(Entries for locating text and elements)
-------------------------

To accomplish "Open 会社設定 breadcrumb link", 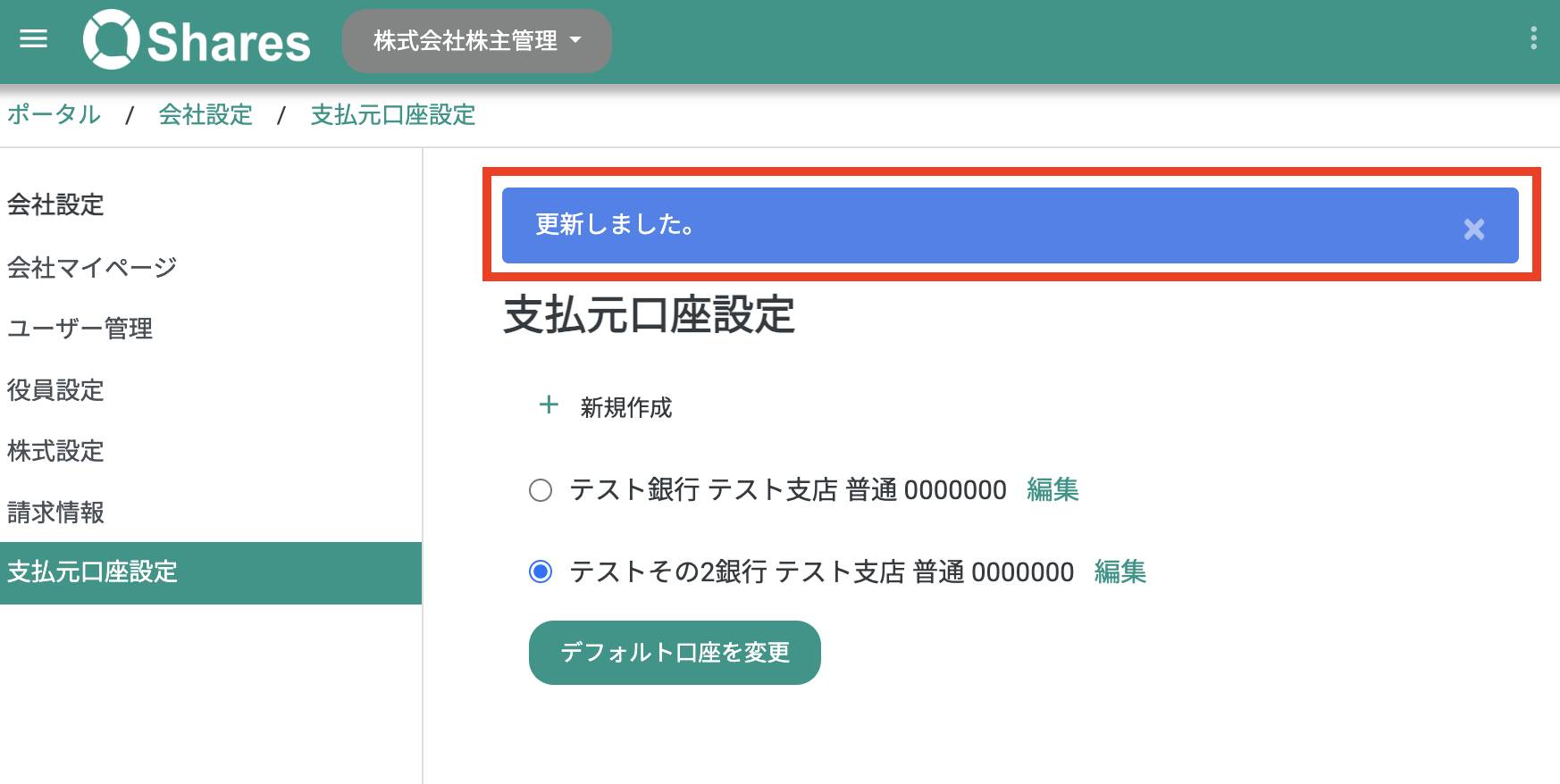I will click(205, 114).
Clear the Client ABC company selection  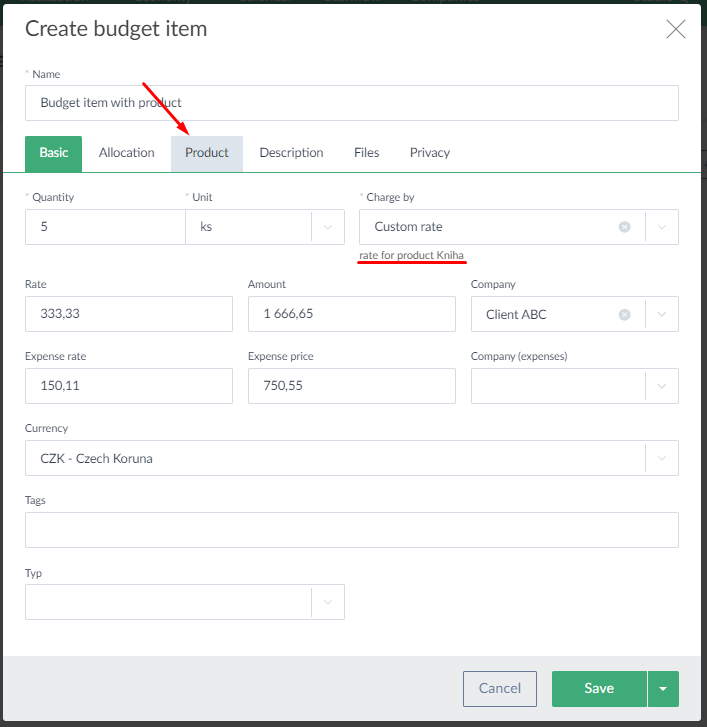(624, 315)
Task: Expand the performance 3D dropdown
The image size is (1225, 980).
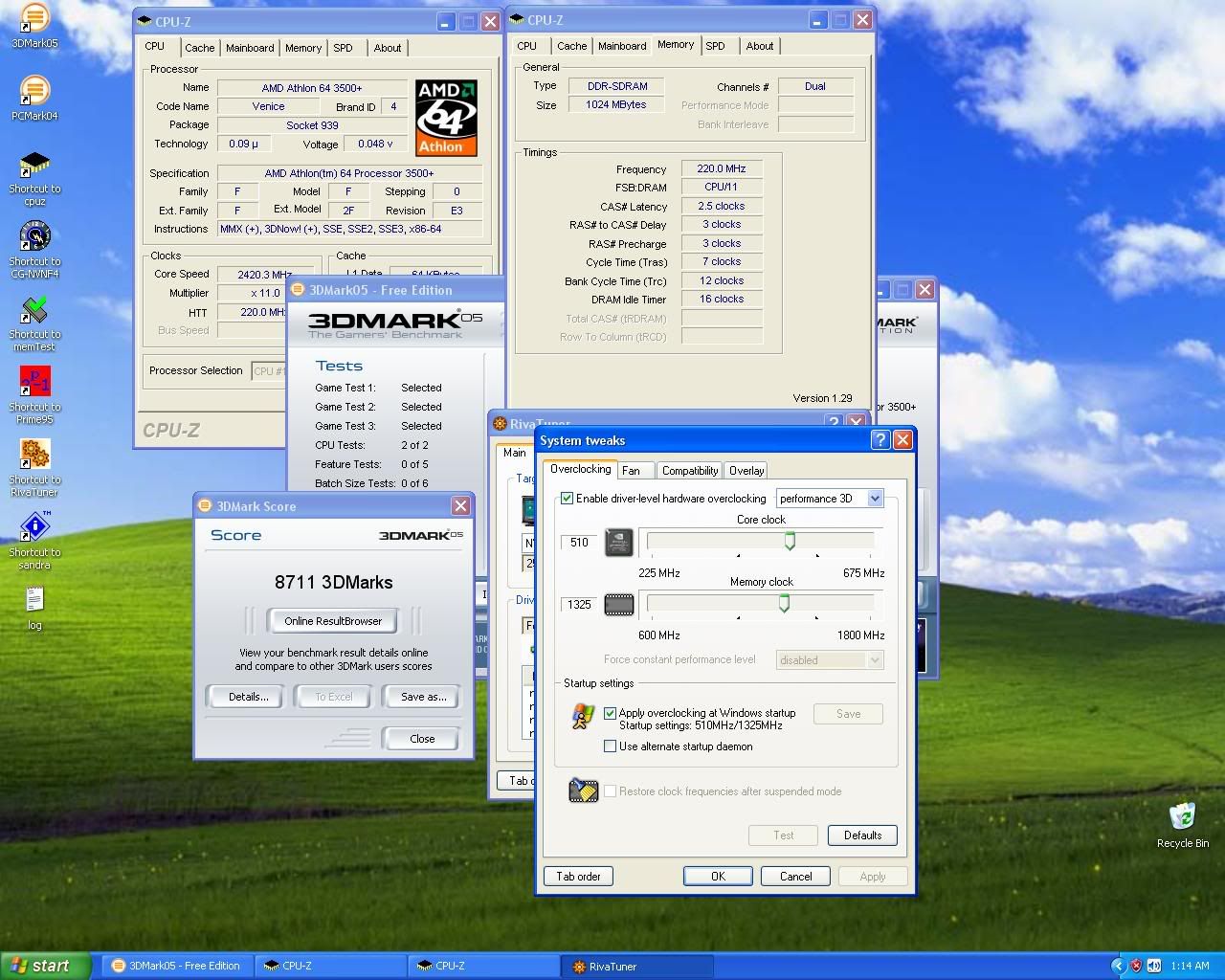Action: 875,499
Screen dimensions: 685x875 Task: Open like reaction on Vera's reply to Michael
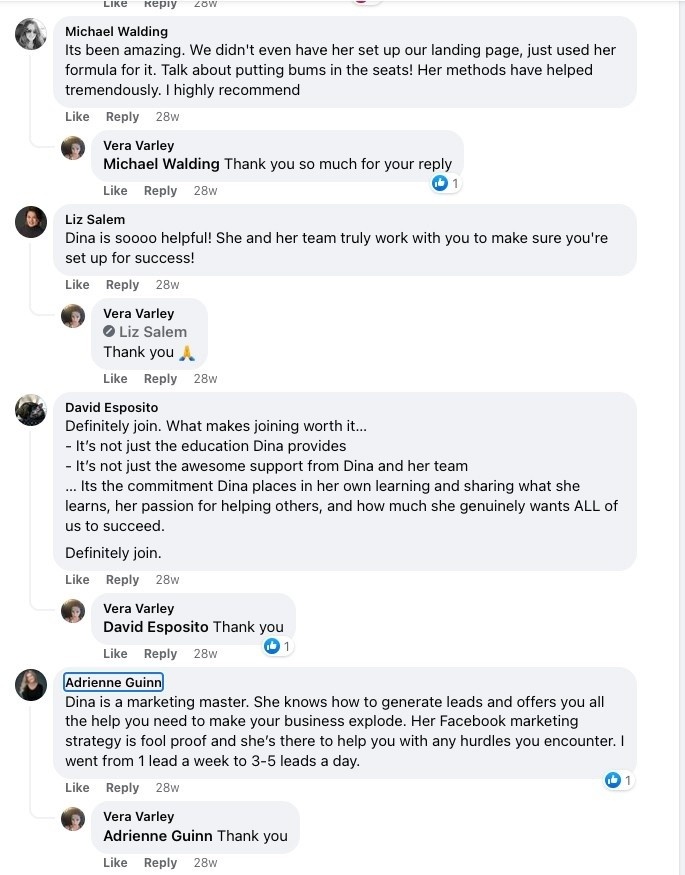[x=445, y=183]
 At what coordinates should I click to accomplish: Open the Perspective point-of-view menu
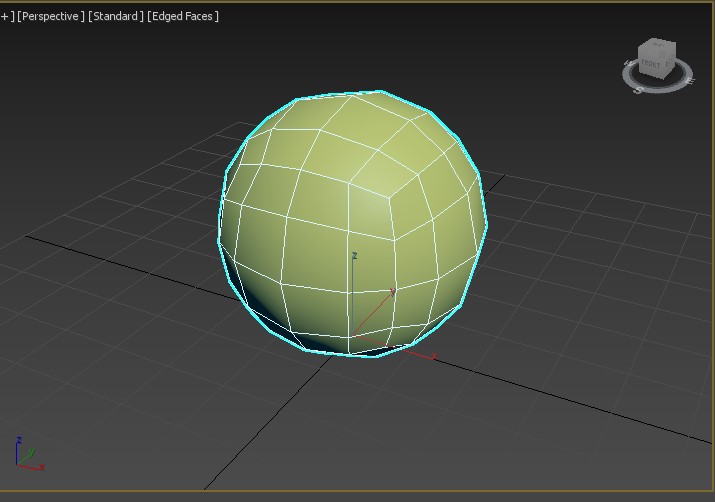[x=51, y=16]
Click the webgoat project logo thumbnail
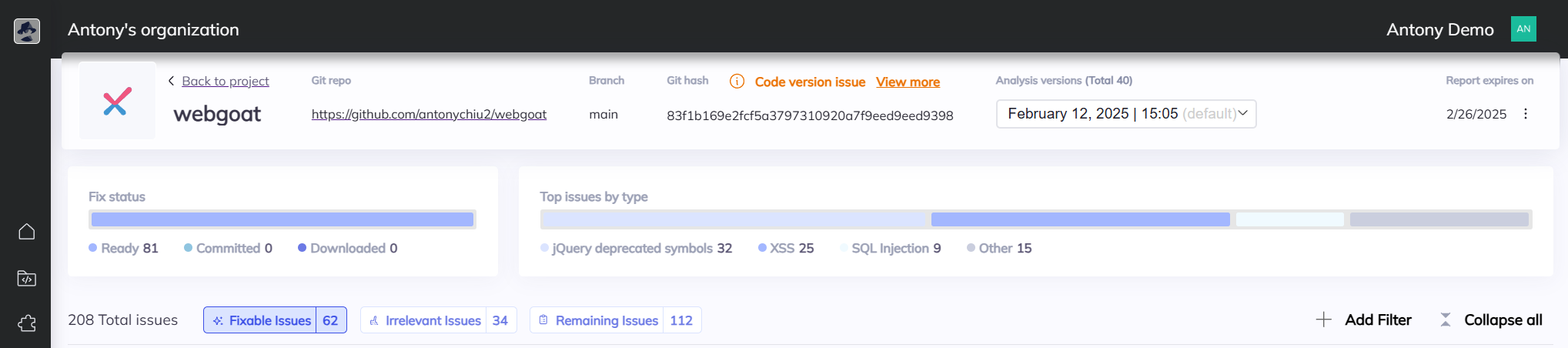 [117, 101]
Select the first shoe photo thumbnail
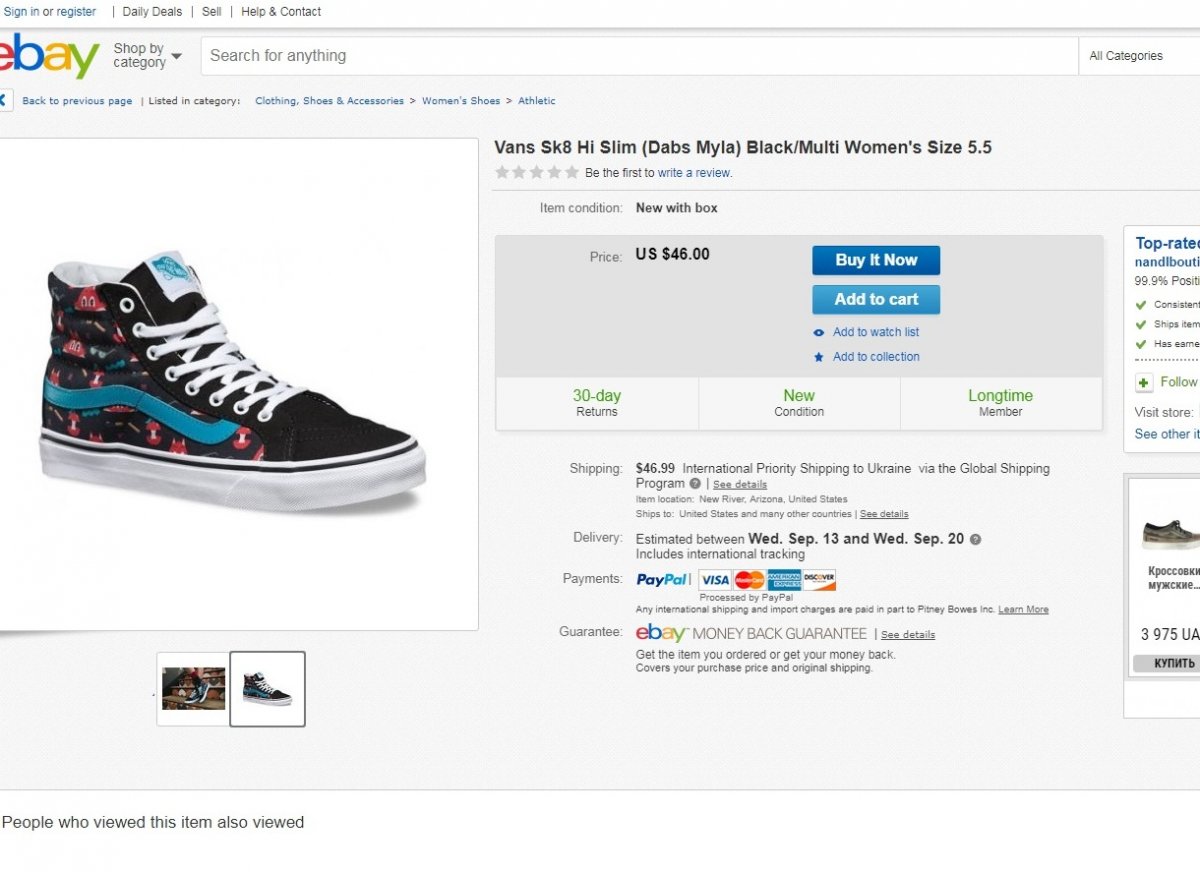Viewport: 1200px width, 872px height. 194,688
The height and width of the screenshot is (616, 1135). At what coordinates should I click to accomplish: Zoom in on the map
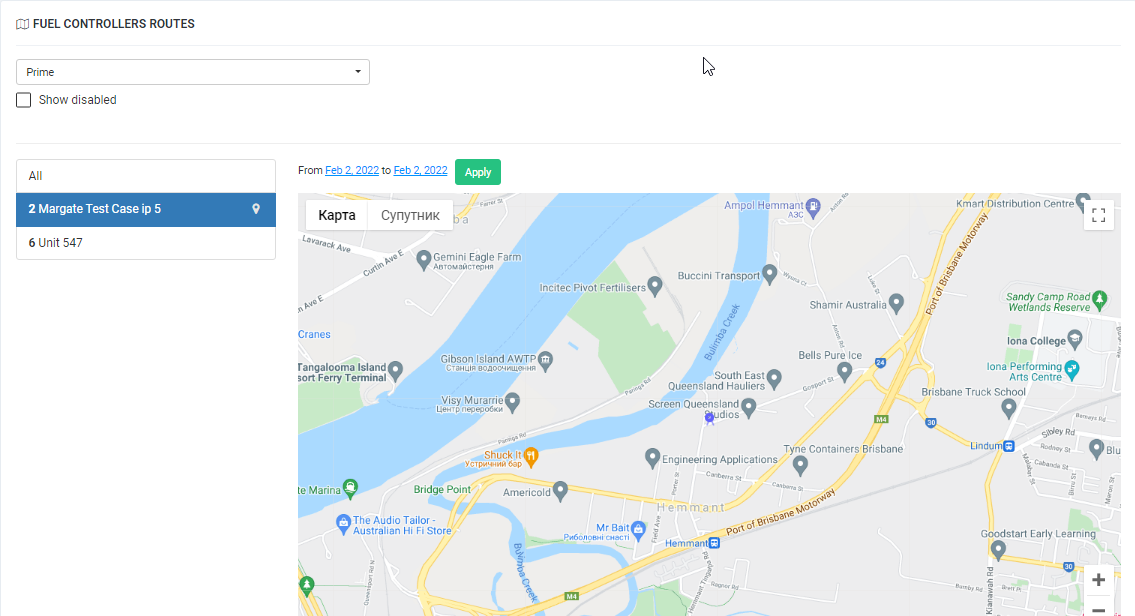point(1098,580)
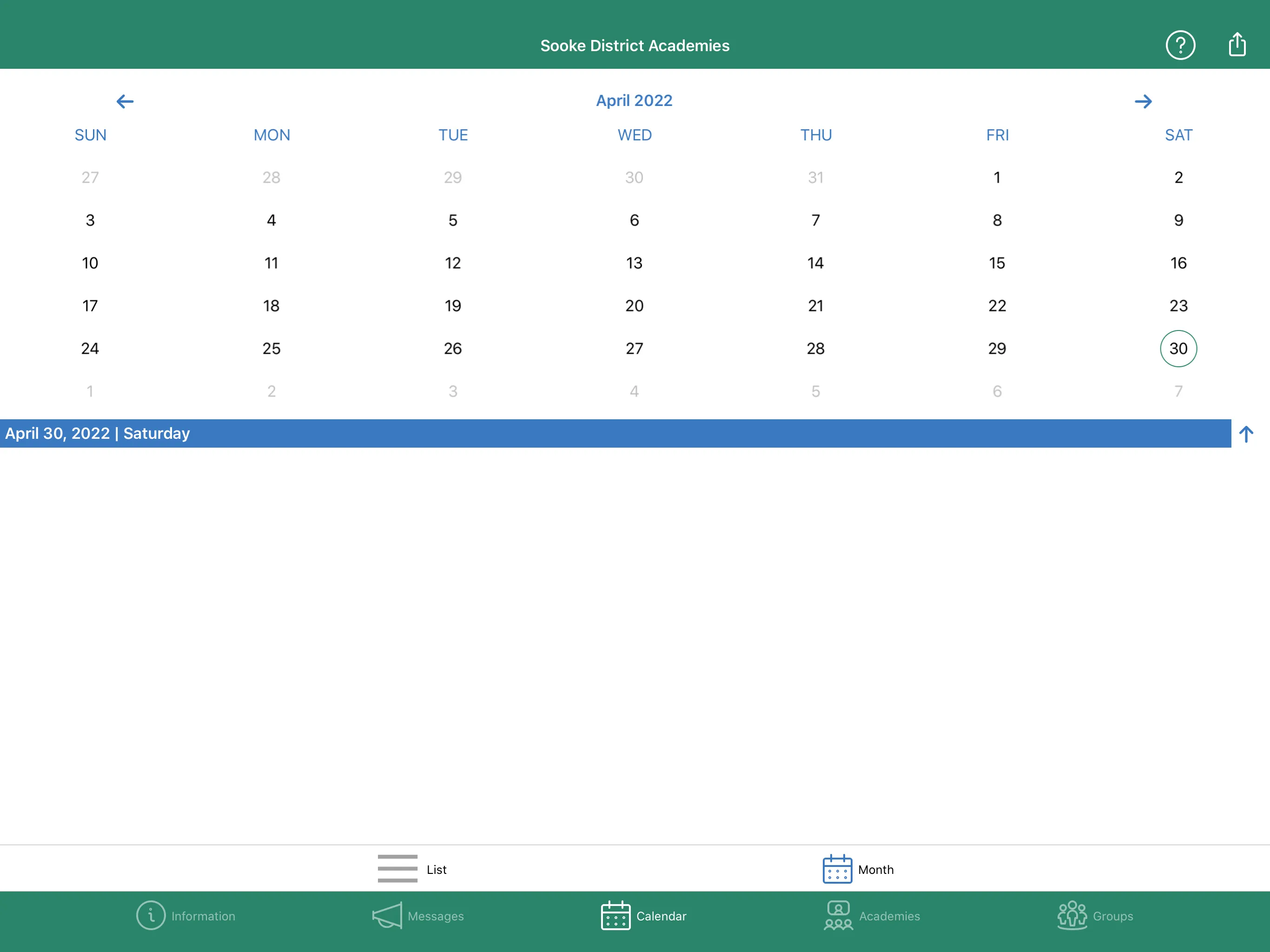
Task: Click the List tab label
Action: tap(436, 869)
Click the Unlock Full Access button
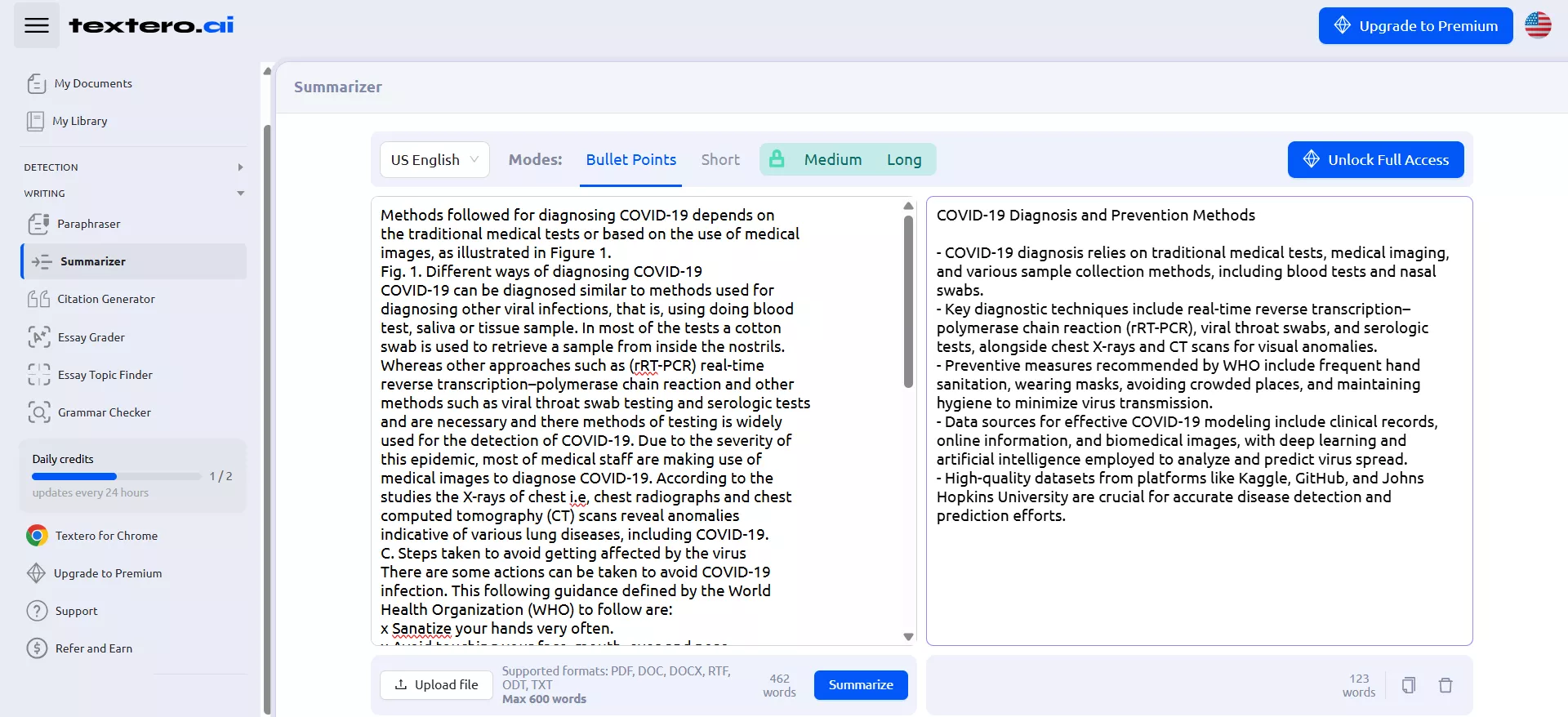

-------------------------

EXERCISE TASK> Rewrite everything from the line containing "The height and" down to the end of the data, putting "Upgrade Now" in place of "Unlock Full Access" and changing nothing else. Leave the pictures out.

RESULT FOR THIS EXERCISE>
The height and width of the screenshot is (616, 1135). At what coordinates should I click to accomplish: Zoom in on the map
point(1098,580)
Task: Click the List tab label
Action: tap(436, 869)
Click the Upgrade Now button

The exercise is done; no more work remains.